Start of INFORMATION SHOWN
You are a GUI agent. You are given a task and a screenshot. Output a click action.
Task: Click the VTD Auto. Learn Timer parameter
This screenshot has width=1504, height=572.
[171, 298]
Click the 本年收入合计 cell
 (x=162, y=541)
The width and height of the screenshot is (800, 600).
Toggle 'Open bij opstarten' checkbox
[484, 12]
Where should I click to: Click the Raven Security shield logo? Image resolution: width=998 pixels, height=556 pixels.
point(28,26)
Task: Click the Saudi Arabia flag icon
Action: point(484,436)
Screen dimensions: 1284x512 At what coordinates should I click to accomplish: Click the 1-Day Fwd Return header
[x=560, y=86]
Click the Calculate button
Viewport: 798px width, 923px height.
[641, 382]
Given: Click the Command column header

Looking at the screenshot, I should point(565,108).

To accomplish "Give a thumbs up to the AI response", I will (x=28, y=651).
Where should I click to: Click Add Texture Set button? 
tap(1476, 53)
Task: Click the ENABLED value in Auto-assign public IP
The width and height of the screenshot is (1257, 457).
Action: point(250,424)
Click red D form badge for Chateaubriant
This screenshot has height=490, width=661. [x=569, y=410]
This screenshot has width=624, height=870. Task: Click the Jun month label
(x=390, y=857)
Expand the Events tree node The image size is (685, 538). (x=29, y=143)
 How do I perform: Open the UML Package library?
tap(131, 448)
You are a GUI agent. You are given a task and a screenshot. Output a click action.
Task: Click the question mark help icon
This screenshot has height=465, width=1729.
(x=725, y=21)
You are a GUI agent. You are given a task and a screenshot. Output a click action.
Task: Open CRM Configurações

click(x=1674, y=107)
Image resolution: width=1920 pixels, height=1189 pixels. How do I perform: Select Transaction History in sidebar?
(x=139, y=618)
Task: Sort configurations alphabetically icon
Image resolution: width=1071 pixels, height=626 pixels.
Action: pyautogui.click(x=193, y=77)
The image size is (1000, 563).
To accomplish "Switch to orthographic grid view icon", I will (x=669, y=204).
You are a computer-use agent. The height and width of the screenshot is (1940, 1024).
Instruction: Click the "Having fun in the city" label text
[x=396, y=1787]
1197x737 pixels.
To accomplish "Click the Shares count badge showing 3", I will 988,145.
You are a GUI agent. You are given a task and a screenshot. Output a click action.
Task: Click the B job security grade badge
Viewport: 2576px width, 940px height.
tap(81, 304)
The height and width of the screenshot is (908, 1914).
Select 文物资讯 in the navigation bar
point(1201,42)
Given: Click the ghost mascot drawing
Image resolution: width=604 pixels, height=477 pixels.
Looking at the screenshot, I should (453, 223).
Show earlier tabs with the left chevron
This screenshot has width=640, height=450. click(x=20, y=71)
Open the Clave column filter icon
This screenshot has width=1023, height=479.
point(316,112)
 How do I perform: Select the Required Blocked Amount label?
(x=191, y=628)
End of INFORMATION SHOWN
What lines in the data include the string "will"? Copy each one.

* _EXERCISE RESULT_
To accomplish "Give a thumbs up to the AI response", I will (x=28, y=651).
To accomplish "Switch to orthographic grid view icon", I will (x=669, y=204).
To accomplish "Click the Shares count badge showing 3", I will 988,145.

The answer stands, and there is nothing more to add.